Replying to LO27405 --
Dear Organlearners,
Chris Macrae <wcbn007@easynet.co.uk> writes:
>AM de L said
>>Respect is cultivated by creating constructively.
>
>This sounded like an extremely important idea.
>Please could you elaborate, clarify or provide
>an example.
Greetings Chris,
First a bit of history. I have been studying creativity and its
relationship to learning since the early seventies. That was also when my
exploring began of the deserts without the backing of civilisation.
Whenever I came back from the tranquility of a desert, the first thing
which struck me while passing through villages, towns and cities was the
immense lack of creativity as well as learning among those people for whom
civilisation became hell rather than heaven.
In 1990 (I think) an old friend, deep in his nineties, called me to visit
him. It was my last visit to him. First he spoke with deep longing about
his own desert journeys and the beauty of succulent plants growing there.
I just listened, reliving my own experiences. Then he said surprisingly:
"I now want to tell you of a puzzle which took me all my life to put
together". He was a retired police captain who trained police dogs. I have
never met a greater gentleman than him.

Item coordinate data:
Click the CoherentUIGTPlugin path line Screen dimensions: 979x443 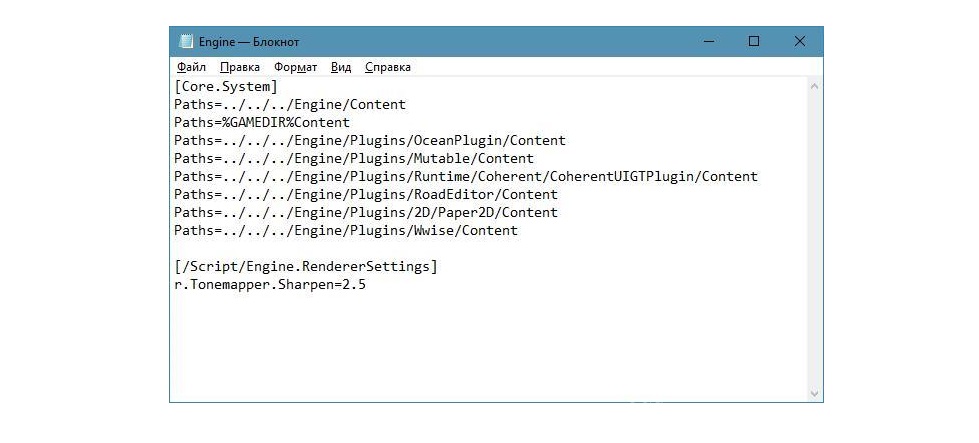(x=465, y=177)
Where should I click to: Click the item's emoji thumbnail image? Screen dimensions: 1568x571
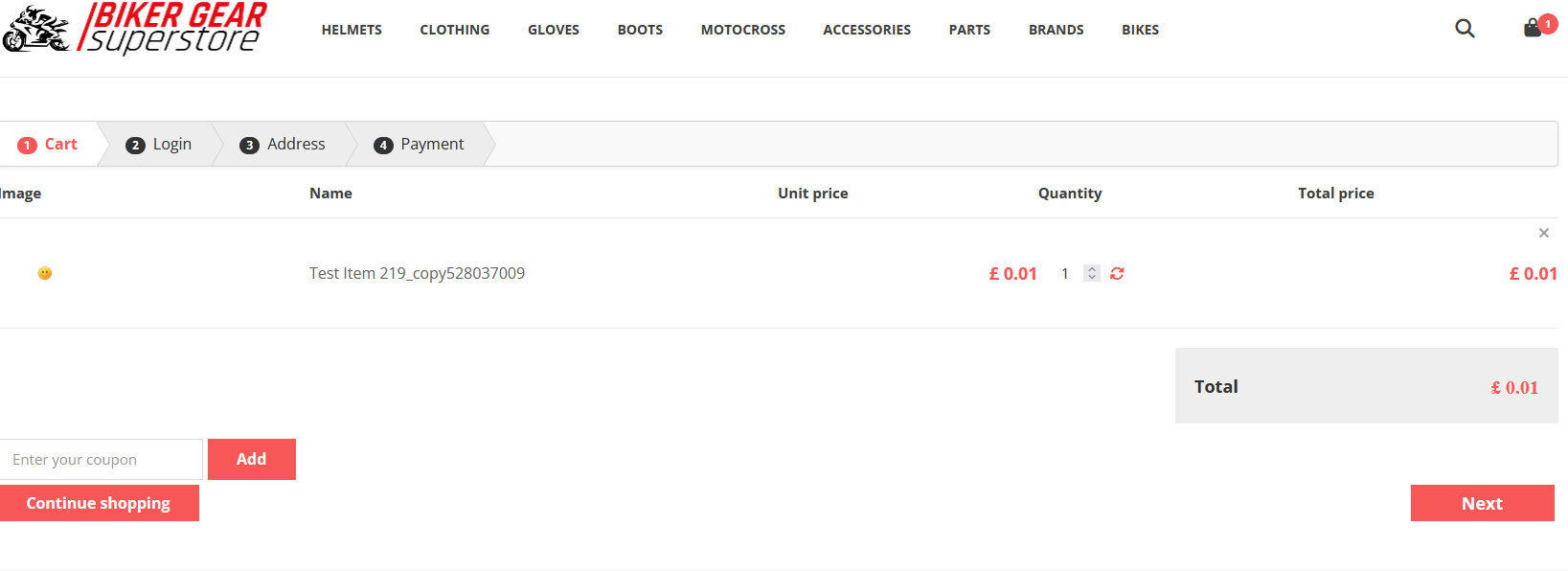click(45, 274)
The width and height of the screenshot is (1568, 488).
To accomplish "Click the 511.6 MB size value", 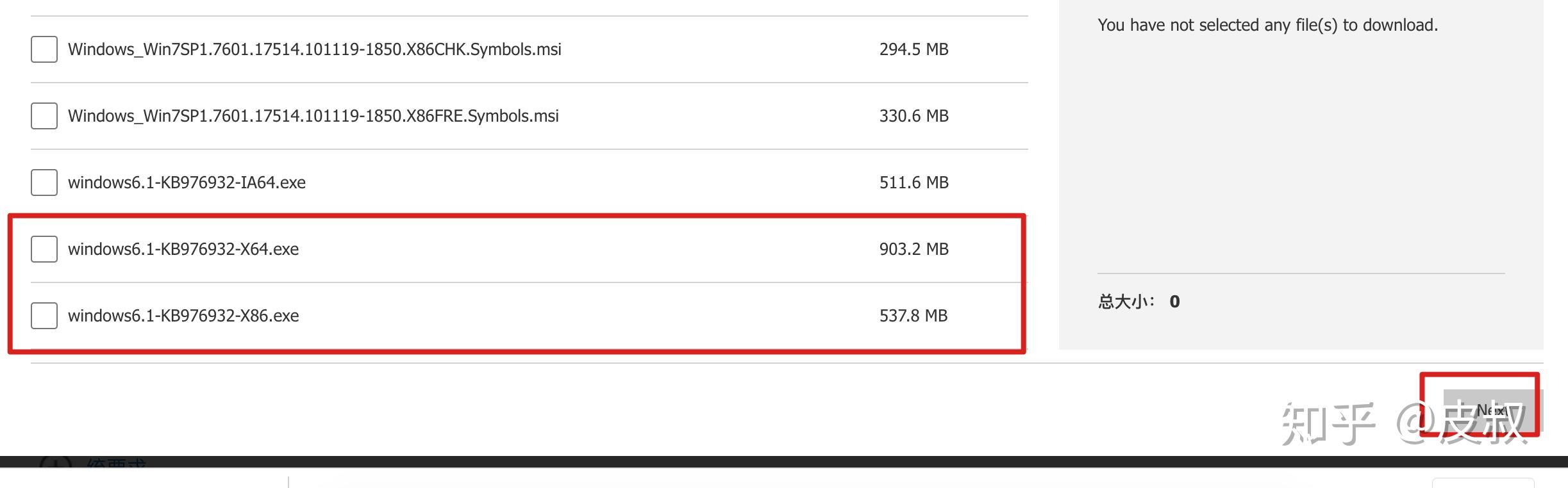I will (x=913, y=183).
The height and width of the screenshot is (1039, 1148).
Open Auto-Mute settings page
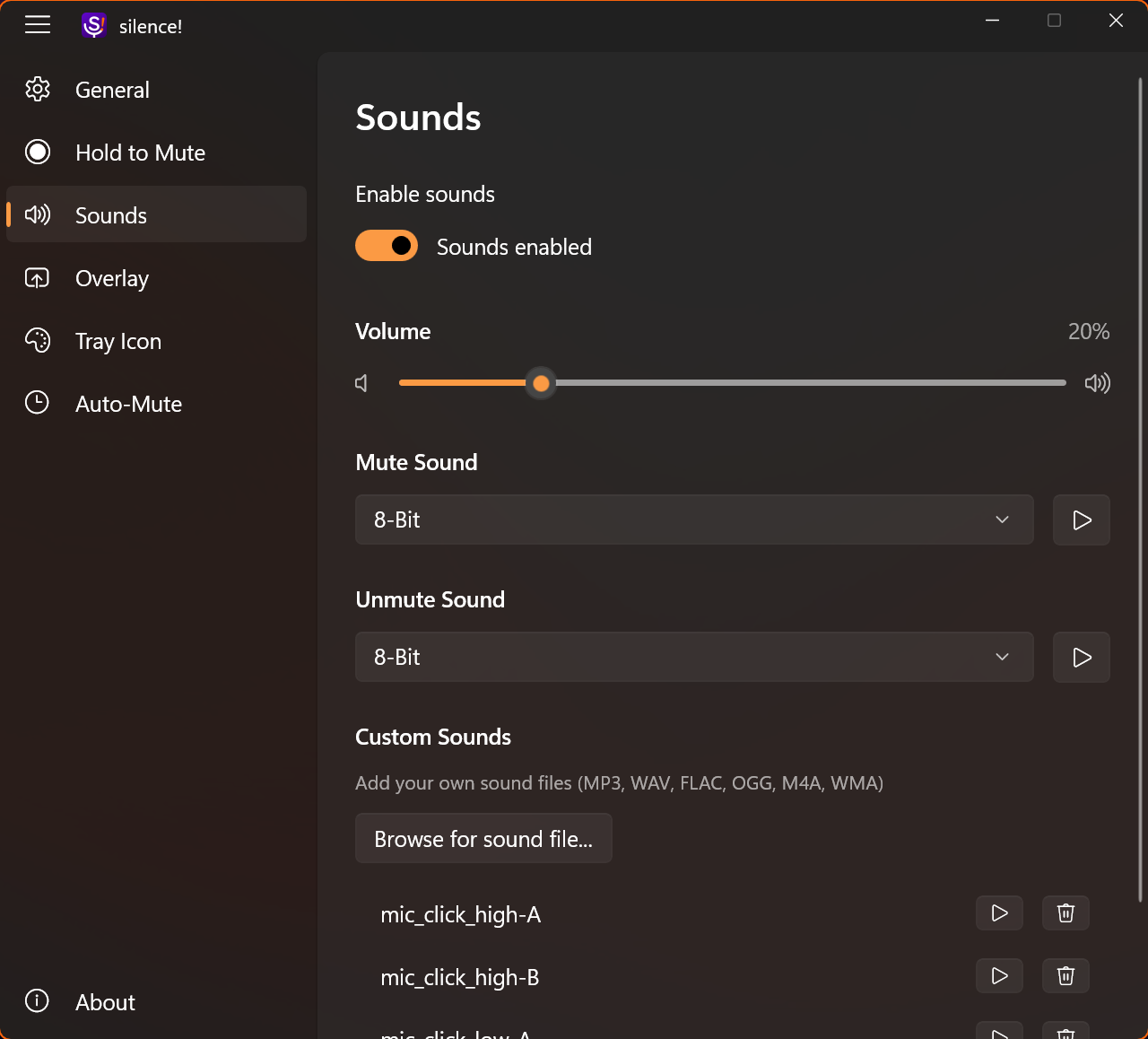[x=128, y=404]
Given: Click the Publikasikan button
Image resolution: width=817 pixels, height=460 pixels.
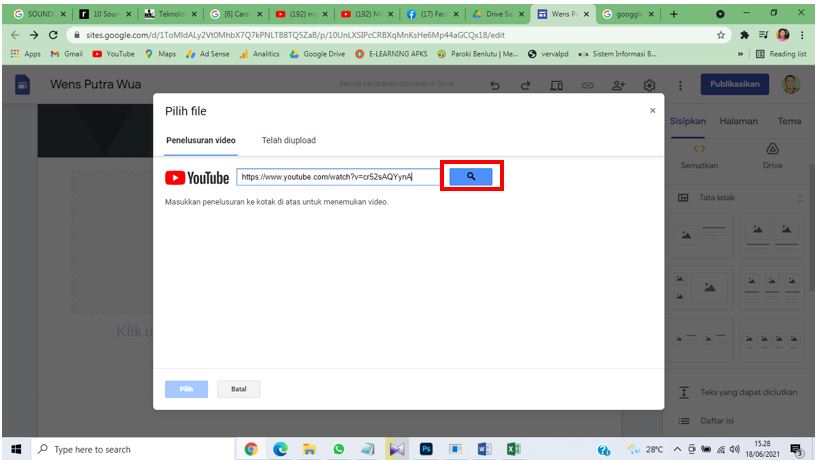Looking at the screenshot, I should pyautogui.click(x=734, y=85).
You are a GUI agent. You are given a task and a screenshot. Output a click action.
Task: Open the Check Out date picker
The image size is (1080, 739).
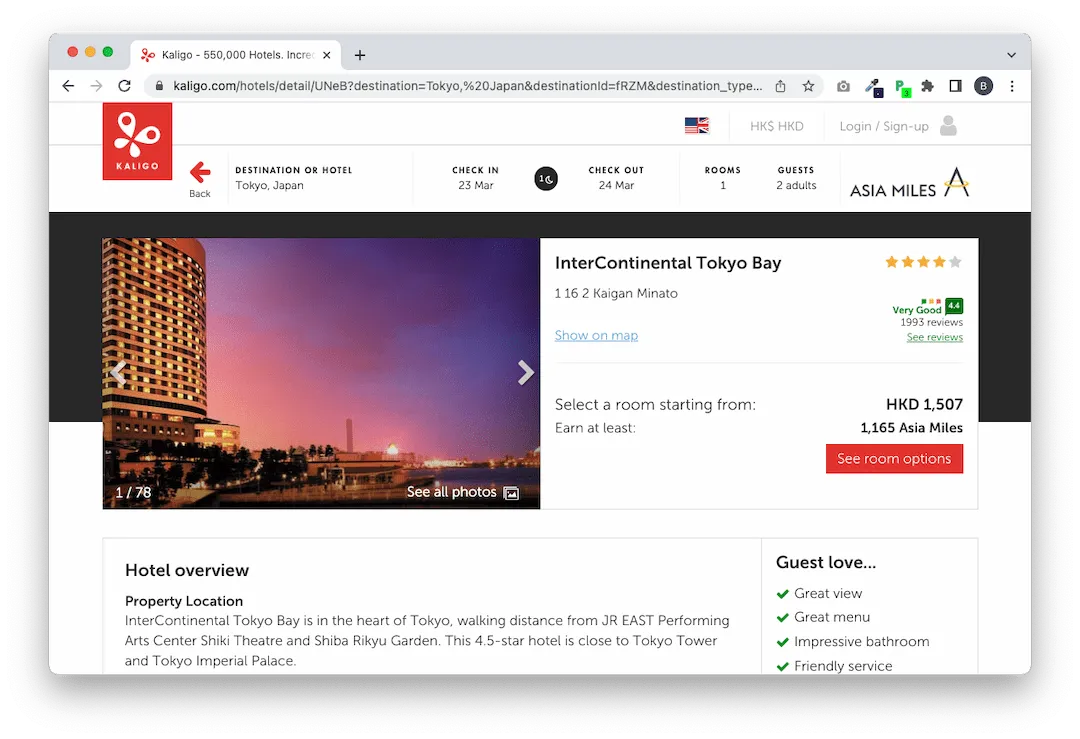point(616,178)
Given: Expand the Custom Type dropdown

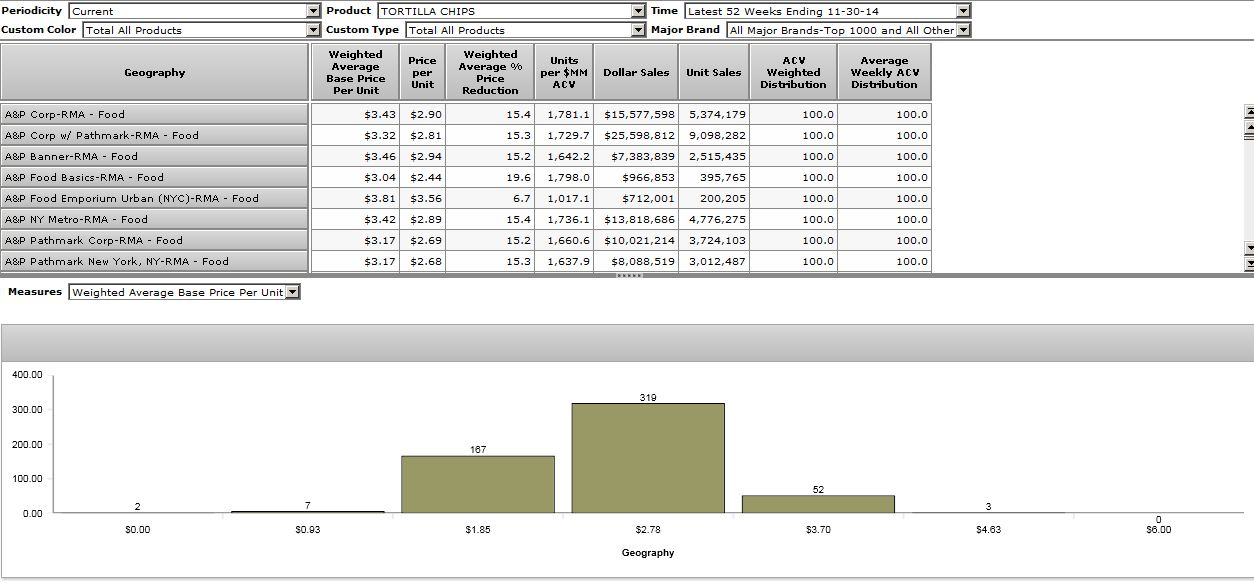Looking at the screenshot, I should click(x=638, y=30).
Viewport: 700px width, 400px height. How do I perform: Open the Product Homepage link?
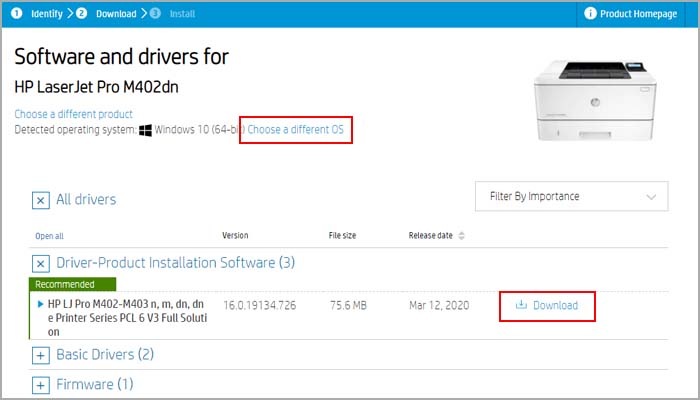click(638, 14)
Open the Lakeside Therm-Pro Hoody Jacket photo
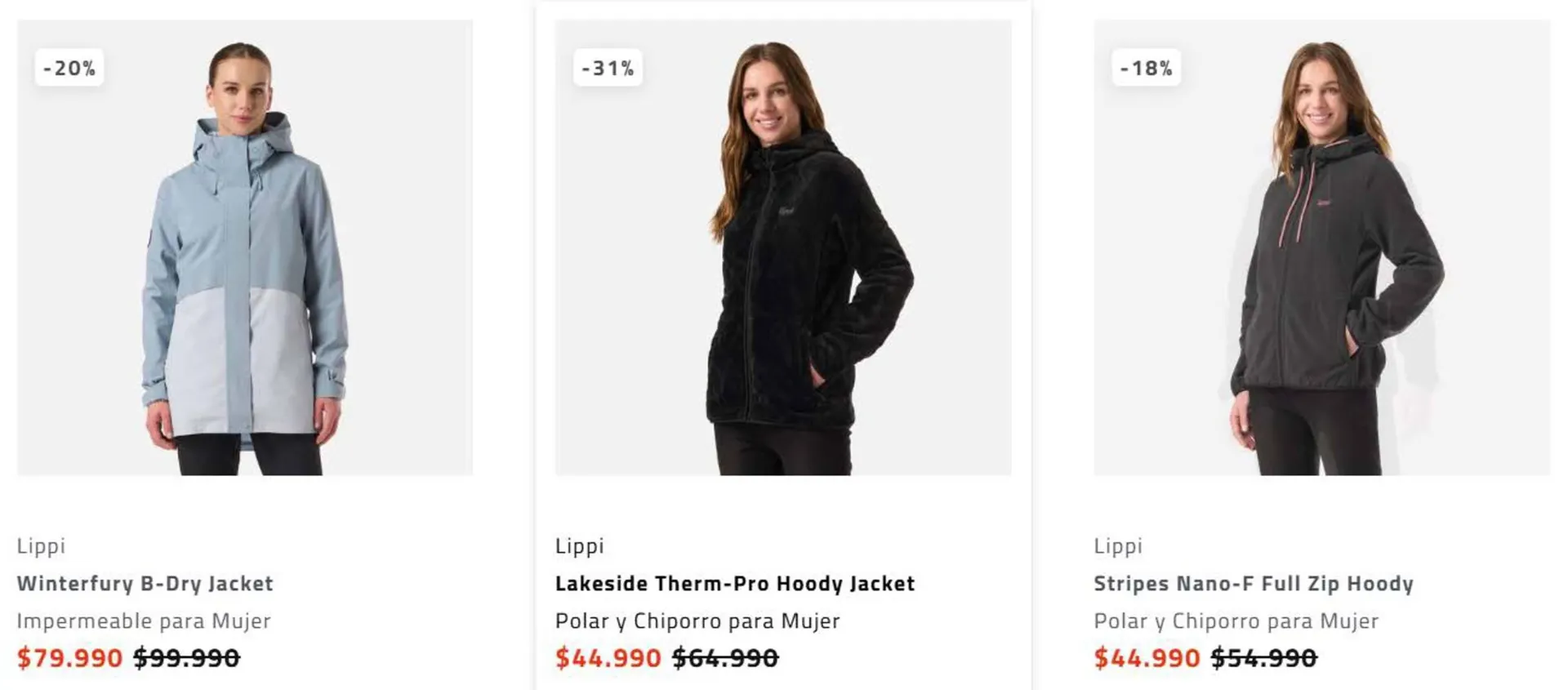 point(783,247)
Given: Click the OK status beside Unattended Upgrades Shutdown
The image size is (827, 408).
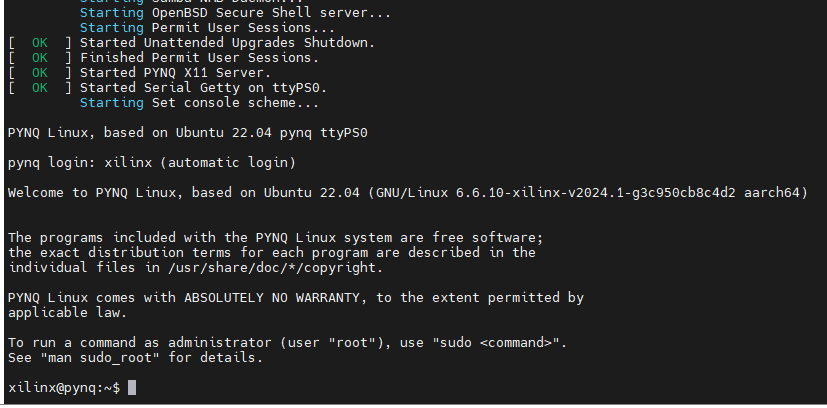Looking at the screenshot, I should pyautogui.click(x=39, y=43).
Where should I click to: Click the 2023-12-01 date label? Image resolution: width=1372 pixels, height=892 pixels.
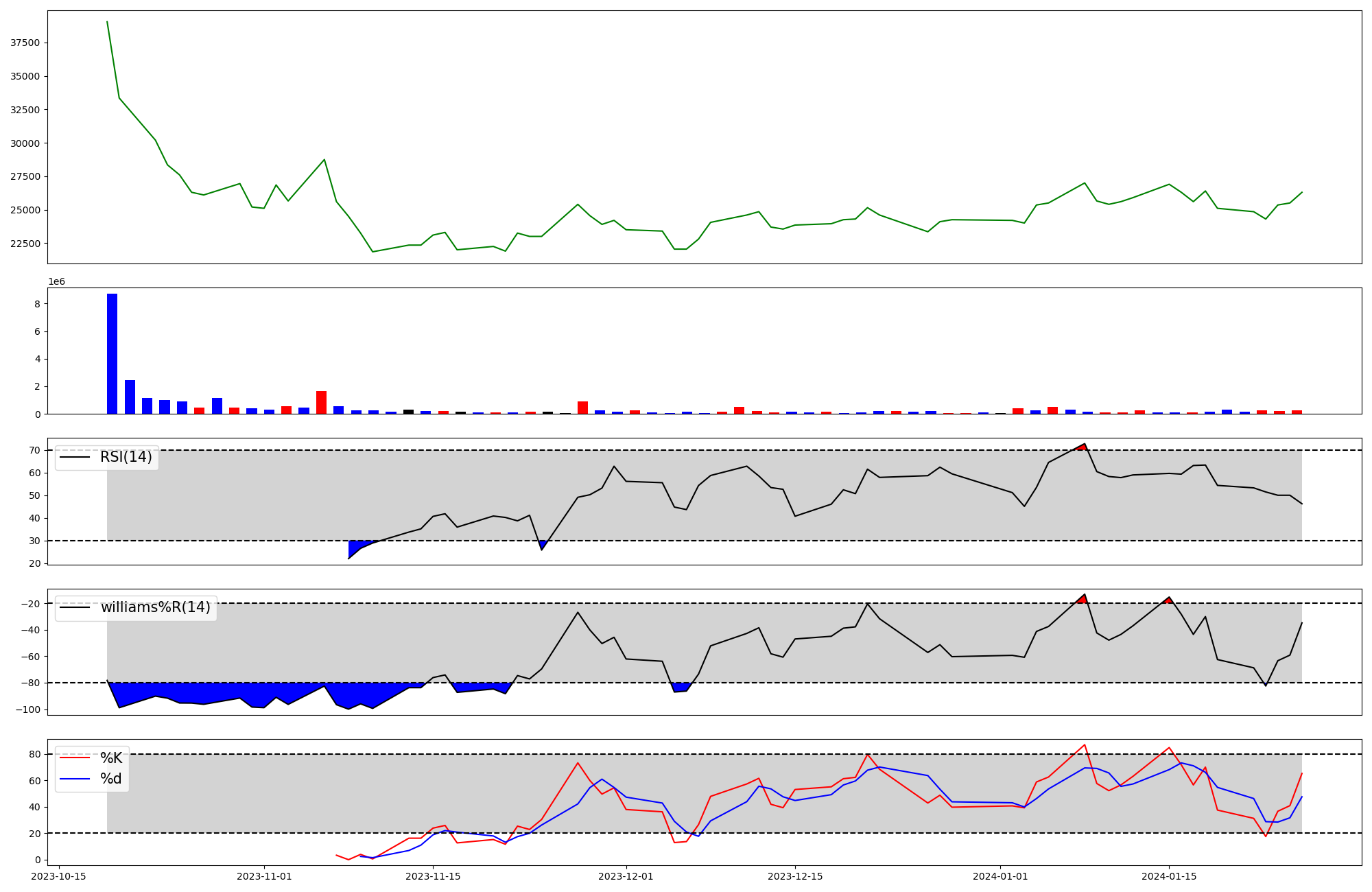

_Tasks to complete_
1 – Decide whether each statement agrees with the reply to Chris, answering yes or no and quoting the deciding words from the reply to Chris. (a) The writer has studied creativity and its relationship to learning since the early seventies. (b) During the last visit, the old friend spoke first about a puzzle. (c) The writer never visited the old friend again after that call.
2 – Proceed with the reply to Chris from the point where it stops.

_Answers for the tasks_
1 –
(a) Yes: "I have been studying creativity and its relationship to learning since the early seventies."
(b) No: "First he spoke with deep longing about his own desert journeys and the beauty of succulent plants growing there."
(c) Yes: "It was my last visit to him."

2 –
He began to speak systematically how opportunists in all public walks of
life destroyed much of civilisation in our dear country. In each case he
pointed out the ultimate consequence -- a lack of respect among the people
affected. I was listening with growing amazement. This old caring
policeman was as good as the best among philosophers. In each case I could
connect silently his argument with what I knew of creativity and learning
as its first constructive emergent.
His words were like a movie on a video screen of which two of the three
colours were absent. I was merely painting rapidly in my mind the other
two colours in to get the full coloured movie. He ended with something
like "This lack of respect is evident in all the turmoil and crime which
our countryfolk suffer." I experienced an immense "Steigerung" that day.
Liveness ("becoming-being") is one of the 7Es (seven essentialities of
creativity). Living knowledge, living faith and living love increase with
deeds ("becomings") sustained by creativity Only afterwards can the
increases in these three be articulated authentically with words
("beings"). Should deeds ("becoming") and words ("being") switch their
roles, it will be like playing a movie backwards. The words (soundtrack)
will be meaningless and the deeds (actions) will be alien.
Not only does liveness guide our creativity to sustain our spiritual
activities, but also the other six 7Es, namely sureness, wholeness,
fruitfulness, spareness, otherness and openness. Should we tamper with
anyone of them, the movie will be inferior. Shift the focus of the lense
and see the role of sureness. Cut sections out of the movie and see the
role of wholeness. Look at something else and see the role of
fruitfulness. Look at the movie half asleep and see the role of spareness.
Put a red filter over the lense and see the role of otherness. Cover half
of the lense and see the role of openness.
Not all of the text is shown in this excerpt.